▶ Material for this exercise:
____
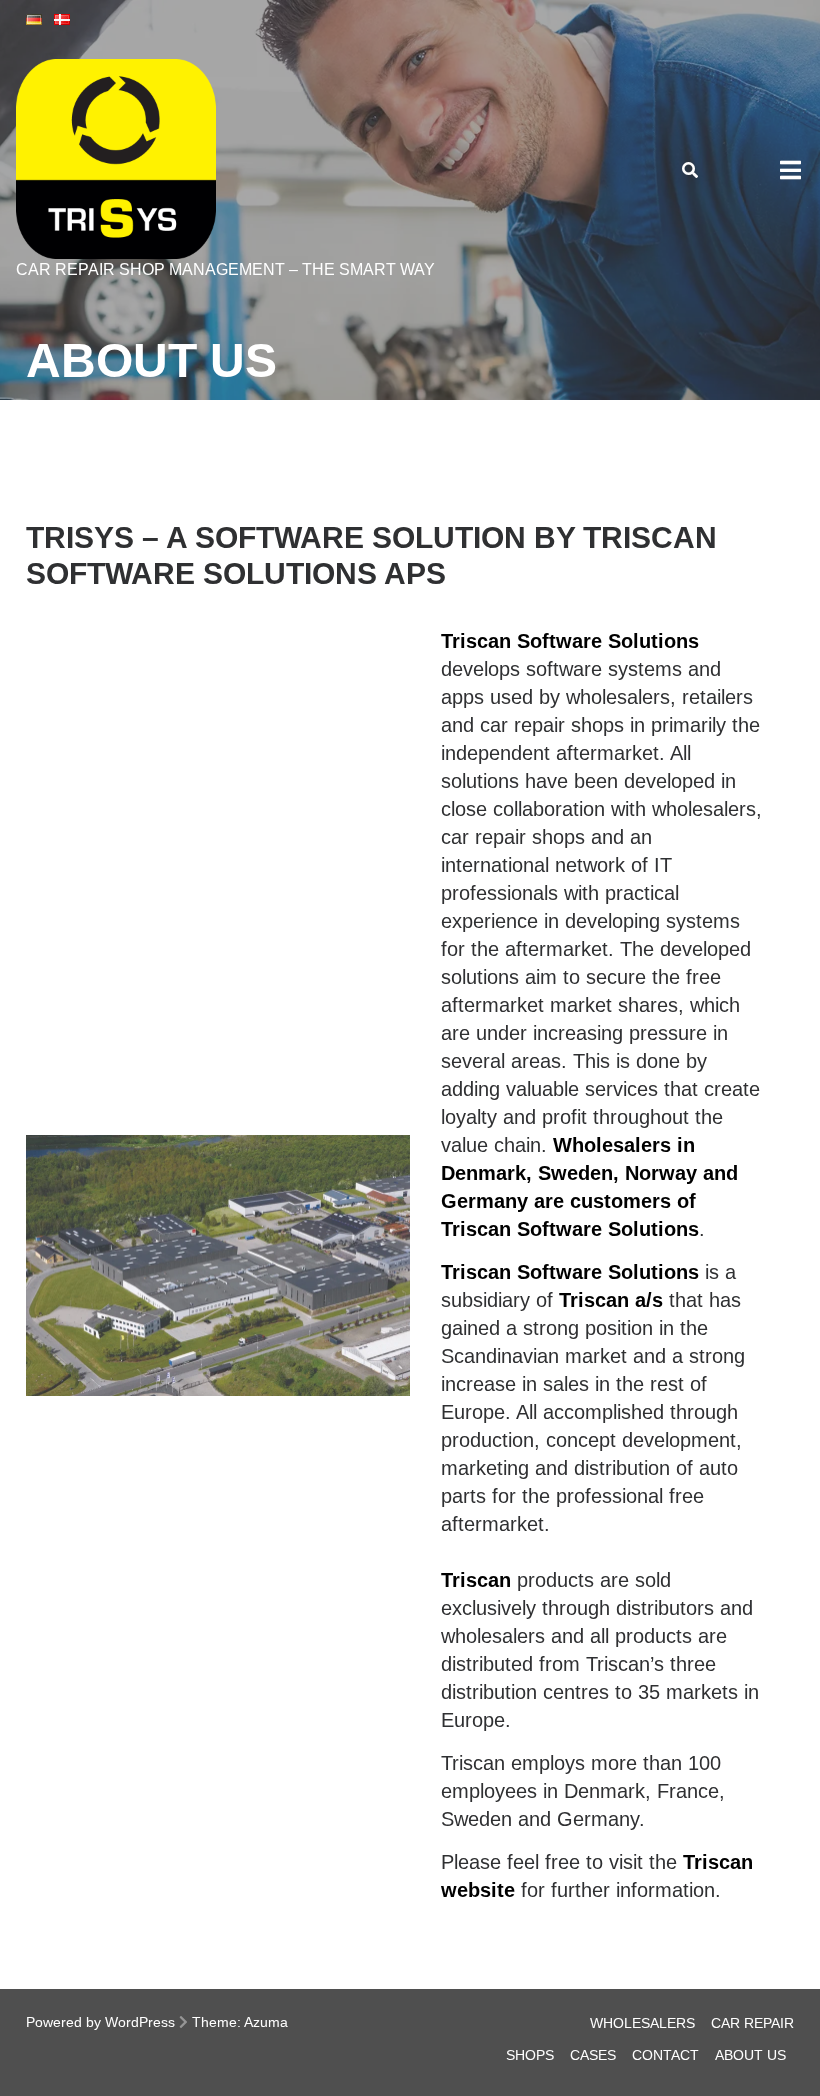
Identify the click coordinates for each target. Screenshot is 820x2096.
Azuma (266, 2022)
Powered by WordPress (100, 2022)
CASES (593, 2055)
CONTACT (665, 2055)
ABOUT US (750, 2055)
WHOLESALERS (642, 2023)
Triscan (476, 1580)
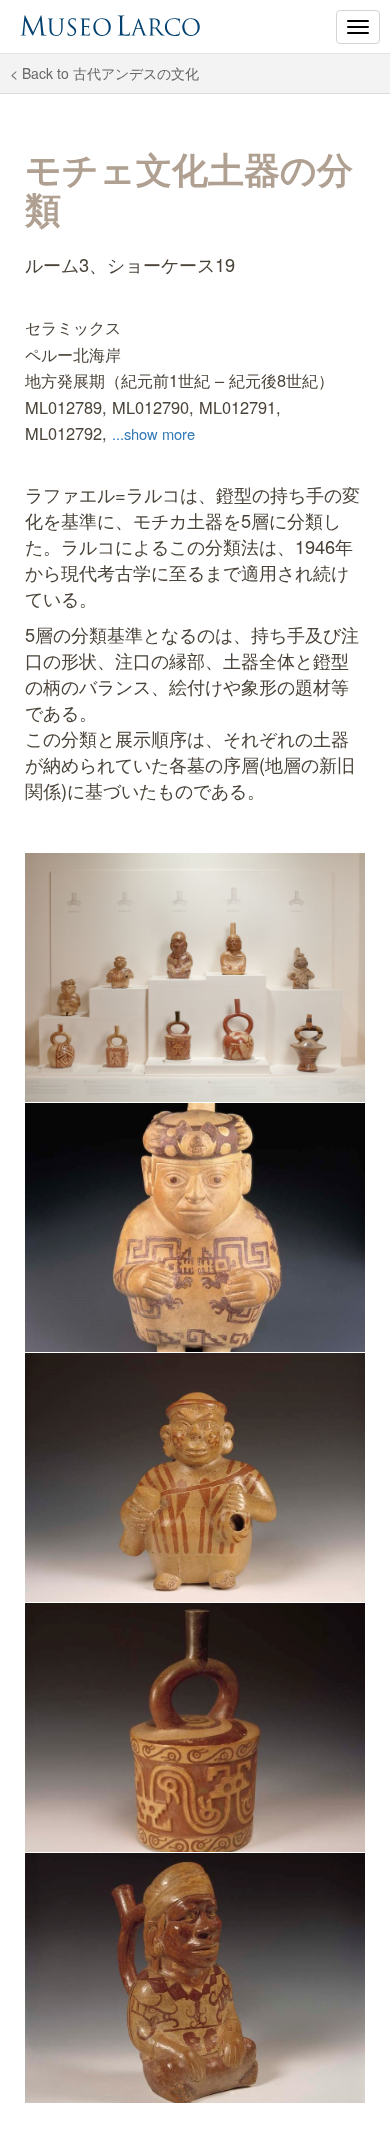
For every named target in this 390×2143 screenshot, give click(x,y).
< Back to (104, 73)
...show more (153, 433)
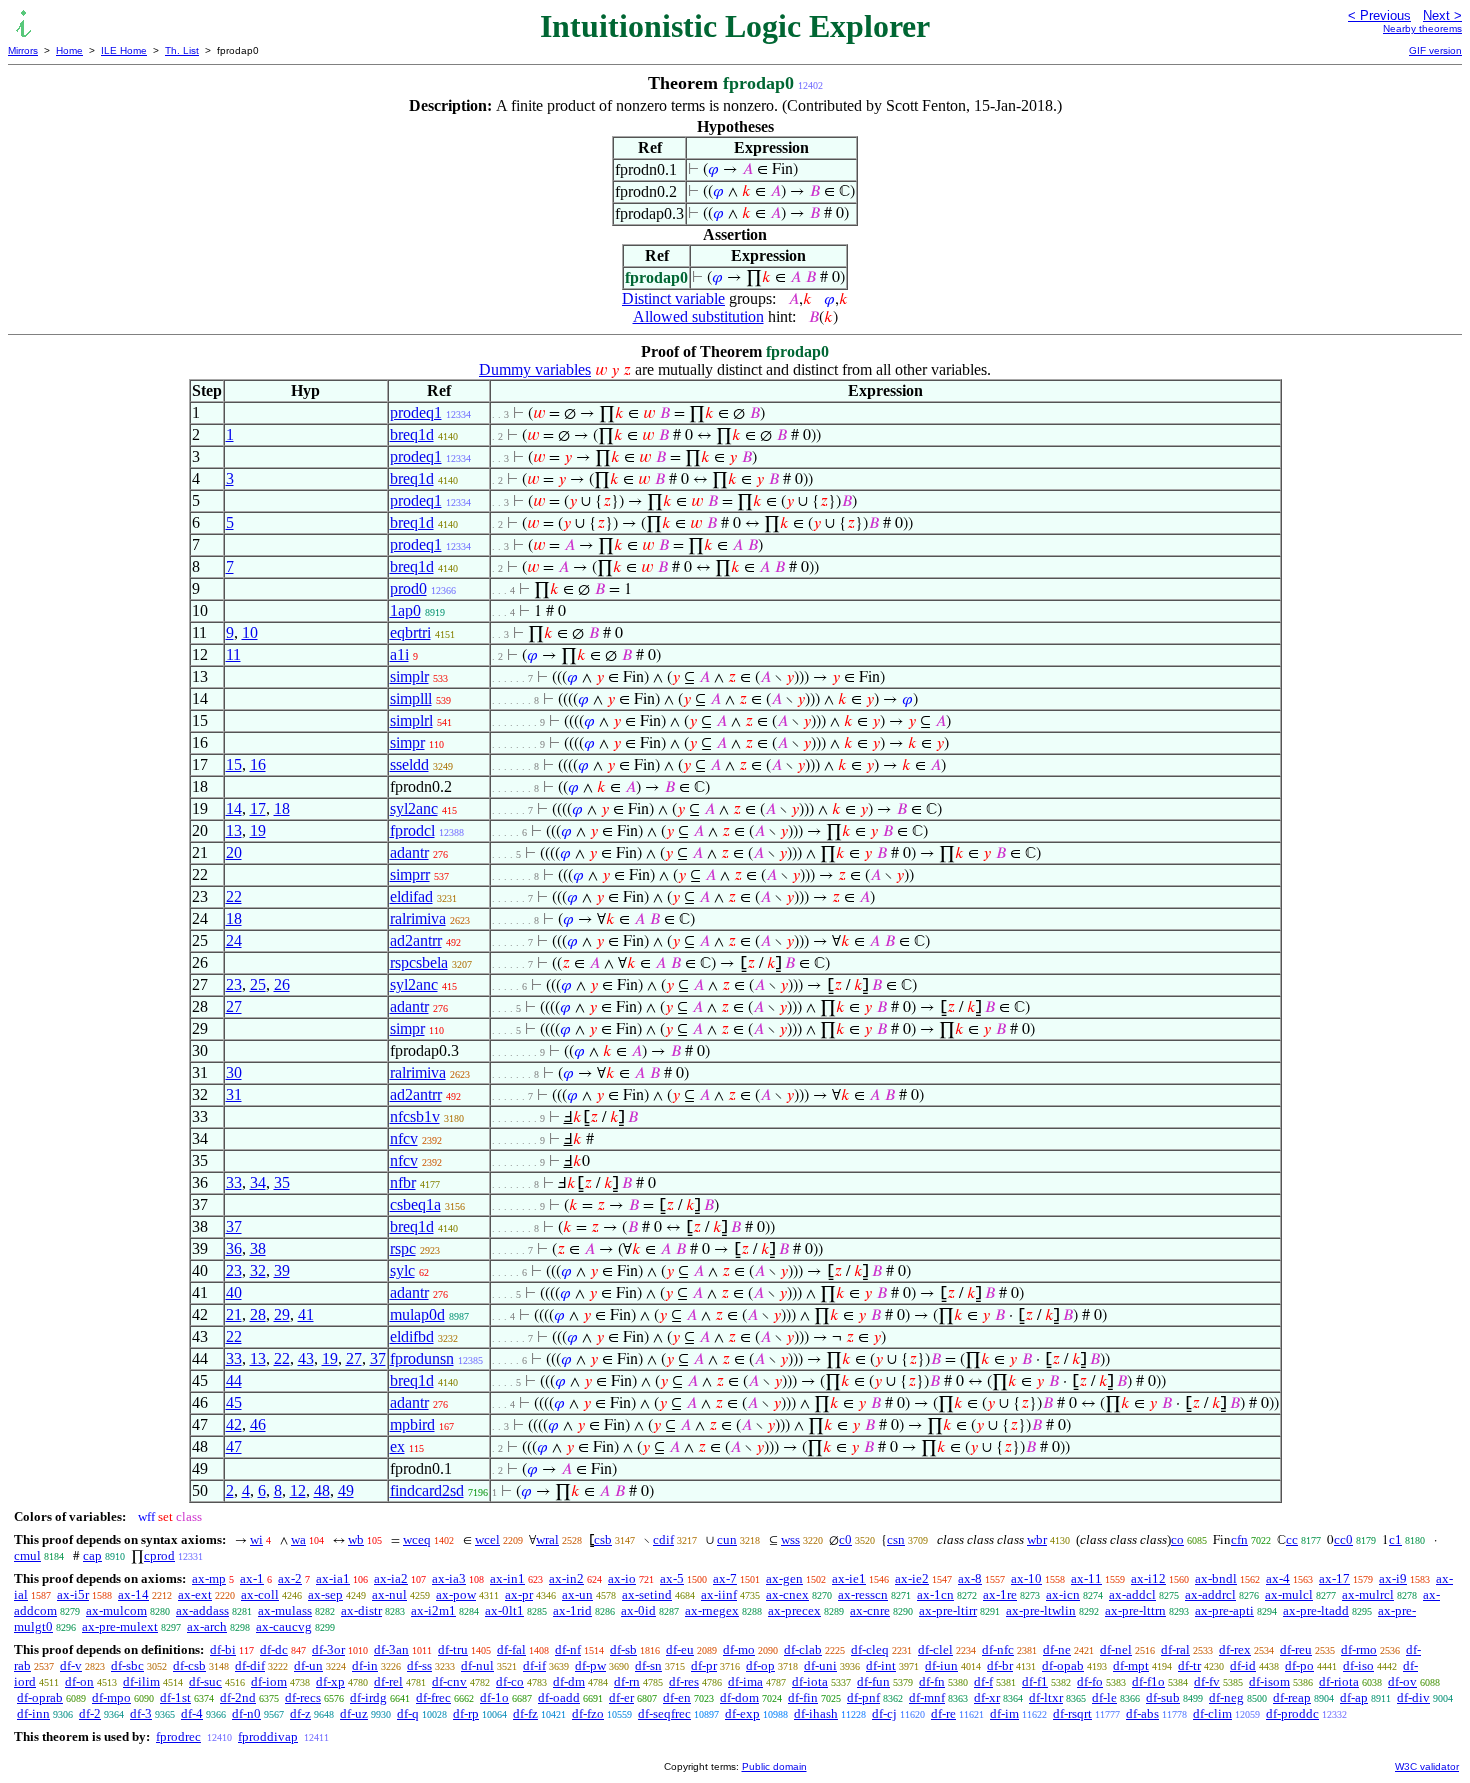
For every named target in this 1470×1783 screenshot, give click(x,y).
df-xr (987, 1697)
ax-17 (1334, 1578)
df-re (943, 1713)
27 (234, 1006)
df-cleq (870, 1649)
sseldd (409, 764)
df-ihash (816, 1713)
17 (258, 808)
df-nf (568, 1649)
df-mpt (1131, 1665)
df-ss (419, 1665)
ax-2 (290, 1578)
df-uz (354, 1713)
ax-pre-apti (1224, 1610)
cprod (159, 1555)
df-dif (250, 1665)
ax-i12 (1148, 1578)
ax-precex (794, 1610)
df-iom (269, 1681)
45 (234, 1402)
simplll (411, 698)
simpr (407, 742)
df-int (881, 1665)
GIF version (1435, 50)
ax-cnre (870, 1610)
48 (322, 1490)
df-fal (511, 1649)
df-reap (1292, 1697)
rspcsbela (419, 962)
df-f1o (1148, 1681)
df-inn (33, 1713)
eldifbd (412, 1336)
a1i (399, 654)
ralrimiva (418, 918)
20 (234, 852)
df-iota (810, 1681)
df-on (79, 1681)
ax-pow (456, 1594)
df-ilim (141, 1681)
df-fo (1090, 1681)
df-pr (704, 1665)
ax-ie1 (849, 1578)
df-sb (623, 1649)
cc (1292, 1539)
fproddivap (268, 1736)
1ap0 (405, 610)
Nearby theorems (1422, 28)
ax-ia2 (391, 1578)
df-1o (494, 1697)
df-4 (192, 1713)
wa (298, 1539)
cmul (27, 1555)
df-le (1104, 1697)
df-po (1299, 1665)
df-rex (1235, 1649)
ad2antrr (416, 940)
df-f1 (1035, 1681)
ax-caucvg (284, 1626)
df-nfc (998, 1649)
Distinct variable (673, 298)
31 (234, 1094)
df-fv (1207, 1681)
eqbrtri (410, 632)
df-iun (941, 1665)
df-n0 (246, 1713)
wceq (417, 1539)
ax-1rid (572, 1610)
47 (234, 1446)
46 (258, 1424)
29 (282, 1314)
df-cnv (449, 1681)
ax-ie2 (912, 1578)
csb (603, 1539)
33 (234, 1182)
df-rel (388, 1681)
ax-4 (1278, 1578)
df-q (408, 1713)
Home (69, 50)
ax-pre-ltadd (1316, 1610)
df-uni (820, 1665)
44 (234, 1380)
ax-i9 (1393, 1578)
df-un (308, 1665)
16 (258, 764)
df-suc (205, 1681)
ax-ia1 (333, 1578)
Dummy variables (535, 369)
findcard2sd (427, 1490)
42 (234, 1424)
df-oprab (40, 1697)
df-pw (590, 1665)
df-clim (1212, 1713)
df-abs (1142, 1713)
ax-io (622, 1578)
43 (306, 1358)
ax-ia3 (449, 1578)
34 (258, 1182)
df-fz (525, 1713)
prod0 (408, 588)
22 (234, 896)
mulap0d (417, 1314)
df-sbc (127, 1665)
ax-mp (209, 1578)
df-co (510, 1681)
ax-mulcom (116, 1610)
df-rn (627, 1681)
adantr (409, 852)
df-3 (141, 1713)
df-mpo (111, 1697)
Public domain (774, 1766)
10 (250, 632)
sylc (402, 1270)
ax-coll (260, 1594)
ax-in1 (507, 1578)
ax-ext (195, 1594)
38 (258, 1248)
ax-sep (325, 1594)
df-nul (477, 1665)
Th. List (182, 50)
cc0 (1343, 1539)
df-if (534, 1665)
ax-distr (361, 1610)
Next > (1442, 15)
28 (258, 1314)
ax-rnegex (712, 1610)
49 (346, 1490)
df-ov (1402, 1681)
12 (298, 1490)
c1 (1395, 1539)
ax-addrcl (1210, 1594)
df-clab (803, 1649)
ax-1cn (935, 1594)
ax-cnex (787, 1594)
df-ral (1175, 1649)
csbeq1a (415, 1204)
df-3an (391, 1649)
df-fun (873, 1681)
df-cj (884, 1713)
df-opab (1063, 1665)
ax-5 (672, 1578)
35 (282, 1182)
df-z (300, 1713)
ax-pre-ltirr (948, 1610)
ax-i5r (73, 1594)
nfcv (404, 1138)
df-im (1004, 1713)
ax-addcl (1132, 1594)
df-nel (1116, 1649)
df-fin (803, 1697)
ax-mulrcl (1368, 1594)
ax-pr (519, 1594)
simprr (410, 874)
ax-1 (252, 1578)
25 (258, 984)
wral (547, 1539)
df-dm (569, 1681)
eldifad (411, 896)
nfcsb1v (415, 1116)
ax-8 (970, 1578)
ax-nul (389, 1594)
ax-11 (1086, 1578)
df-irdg (368, 1697)
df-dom (739, 1697)
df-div (1413, 1697)
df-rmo (1359, 1649)
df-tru (453, 1649)
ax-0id (638, 1610)
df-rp (466, 1713)
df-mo (739, 1649)
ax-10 (1026, 1578)
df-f (983, 1681)
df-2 (90, 1713)
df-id (1243, 1665)
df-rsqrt (1072, 1713)
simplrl (411, 720)
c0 (845, 1539)
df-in (365, 1665)
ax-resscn (863, 1594)
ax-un (577, 1594)
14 (234, 808)
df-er (621, 1697)
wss (790, 1539)
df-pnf (863, 1697)
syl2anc (414, 808)
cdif (663, 1539)
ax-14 (133, 1594)
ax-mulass (285, 1610)
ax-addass (202, 1610)
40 (234, 1292)
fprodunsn (422, 1358)
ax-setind (647, 1594)
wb (356, 1539)
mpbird (412, 1424)
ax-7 (725, 1578)
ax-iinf (719, 1594)
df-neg (1226, 1697)
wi (256, 1539)
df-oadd (559, 1697)
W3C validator (1427, 1766)
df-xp (330, 1681)
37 (234, 1226)
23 (234, 984)
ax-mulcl (1289, 1594)
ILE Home (124, 50)
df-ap (1354, 1697)
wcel (487, 1539)
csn (896, 1539)
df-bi (223, 1649)
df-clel (935, 1649)
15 (234, 764)
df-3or (328, 1649)
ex (397, 1446)
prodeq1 (416, 412)
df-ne (1057, 1649)
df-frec (433, 1697)
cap (92, 1555)
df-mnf (927, 1697)
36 (234, 1248)
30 (234, 1072)
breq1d (412, 434)
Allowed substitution (698, 316)
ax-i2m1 (433, 1610)
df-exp (742, 1713)
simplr (409, 676)
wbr (1037, 1539)
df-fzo (588, 1713)
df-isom (1269, 1681)
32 (258, 1270)
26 (282, 984)
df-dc (274, 1649)
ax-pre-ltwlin (1041, 1610)
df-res (684, 1681)
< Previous (1379, 15)
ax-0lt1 (504, 1610)
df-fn (932, 1681)
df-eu (680, 1649)
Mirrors (23, 50)
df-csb (189, 1665)
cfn (1239, 1539)
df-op (760, 1665)
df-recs (303, 1697)
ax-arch (207, 1626)
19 (258, 830)
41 (306, 1314)
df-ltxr (1046, 1697)
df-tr (1189, 1665)
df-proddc (1292, 1713)
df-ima (745, 1681)
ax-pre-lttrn (1135, 1610)
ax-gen (784, 1578)
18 (282, 808)
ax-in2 (566, 1578)
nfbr (403, 1182)
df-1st (175, 1697)
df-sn (648, 1665)
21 (234, 1314)
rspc (403, 1248)
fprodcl (412, 830)
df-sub (1163, 1697)
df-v (71, 1665)
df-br (1000, 1665)
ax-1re (1000, 1594)
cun (727, 1539)
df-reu (1296, 1649)
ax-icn (1063, 1594)
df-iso (1358, 1665)
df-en (677, 1697)
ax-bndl (1216, 1578)
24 (234, 940)
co (1177, 1539)
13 (234, 830)
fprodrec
____
▶ Task description: In the data above, find each line that uses the string "target". Copy it.

▶ Solution for this problem:
Identify the click coordinates for each target. Screenshot is 820x2096.
For every named target in this 390×2143 screenshot, give click(x,y).
For every named target in this 1470×1783 screenshot, give click(x,y).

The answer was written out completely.